Here's a geekier take on it.

An octave is an exact doubling of pitch, a.k.a. frequency. A above middle C is canonically defined as 440 Hz1 (two octaves above the A string on a guitar which is 110 Hz). What that "440 Hz" means in plain English2 is that the thing producing the sound is making four hundred and forty complete back-and-forth motions per second3, and pushing the air back and forth at the same rate.

Within an octave, the frequency of each note (semitone, I should say; we're using both black and white keys) is greater than the next lower one by a factor of 1.0594631 (4), the 12th root of 2. Why? Because that way, you double your frequency every twelve semitones, and the pitches you get happen to be at useful ratios from each other. Two pitches will sound nice together5 if the ratio of their frequencies is relatively simple: An octave (A + A, 2:1) sounds very pleasant, or "consonant"; a "perfect fifth" (A + E, 2:3) sounds nice, and a perfect fourth (A + D, 3:4) also sounds nice. Weird or "dissonant" ones like the augmented fourth (A + D#, 32:45) sound like crap, but they can be useful as flavoring: You wouldn't eat a handful of salt, but a little bit is a good thing.

The important thing here is that the ratio between two notes in one octave (say, A 110 and E ~164.8) will be the same as the ratio between the same two notes in a different octave (like A 440 and E ~659.3). And if A 110 sounds good with E ~164.8, you can safely assume that it'll sound good with E ~659.3 because that's the way fractions work.

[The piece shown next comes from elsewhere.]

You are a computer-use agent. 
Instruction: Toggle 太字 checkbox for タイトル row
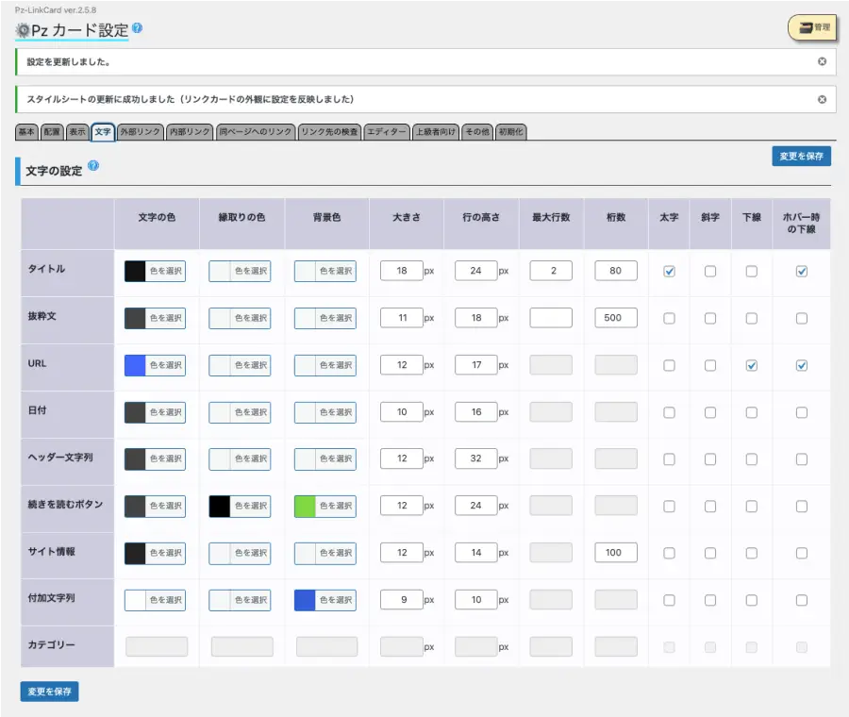coord(669,272)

I've left out some of the most interesting stuff, like harmonics, but this is probably enough for one day. Anyhow I'm not gonna try to explain harmonics without illustrations. Maybe when I hit level 6 I'll put a bitmap with some waveforms in my home node. Aren't you excited?!

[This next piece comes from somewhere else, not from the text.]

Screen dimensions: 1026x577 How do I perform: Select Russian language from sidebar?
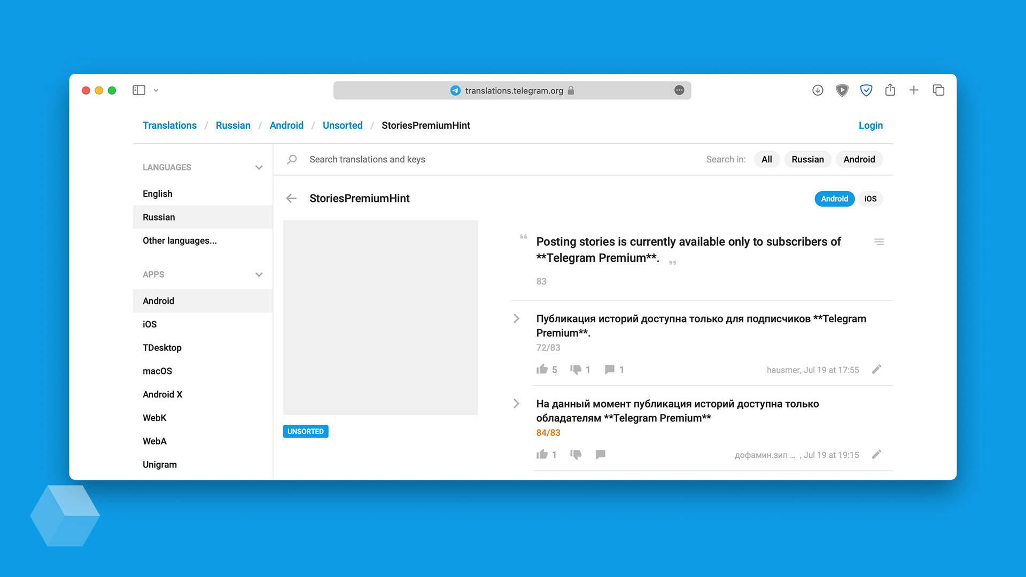pyautogui.click(x=158, y=216)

1 Hz == Herz == cycles per second

2 There's no such thing.

3 This assumes that you've got it tuned perfectly, and in the real world that never quite happens, but it should be reasonably close. If it's a stringed instrument and you tune it much too high, you'll wreck the thing. The crucial thing is to agree with the other strings on the same instrument, and with any other instruments you may be playing along with.

4 This is tempered intonation. The first volunteer to explain just intonation vs. tempered intonation gets a cupcake and my undying admiration. In brief, tempered intonation is a pragmatic fudge factor thing: The ratios between notes are all made to come out slightly wrong, instead of some being perfect and others being lousy.

This page seems moderately informative: http://home.earthlink.net/~kgann/tuning.html

5 von Helmholtz spent hundreds of pages on the gory details, but "they sound nice together" will do fine :)


themusic is right about subjectivity and harmony: Music is full of math, but let us not forget that you can't reduce it to math. There's a lot of squishy stuff in there too, which I tend do discuss only with words like "whoa" and "cool". I'm just a fuckin' punk with a guitar; he's a musician. :)

That bit about F# and Gb scares me. With frets, it's the same note, so I can avoid thinking about it. And I will, too.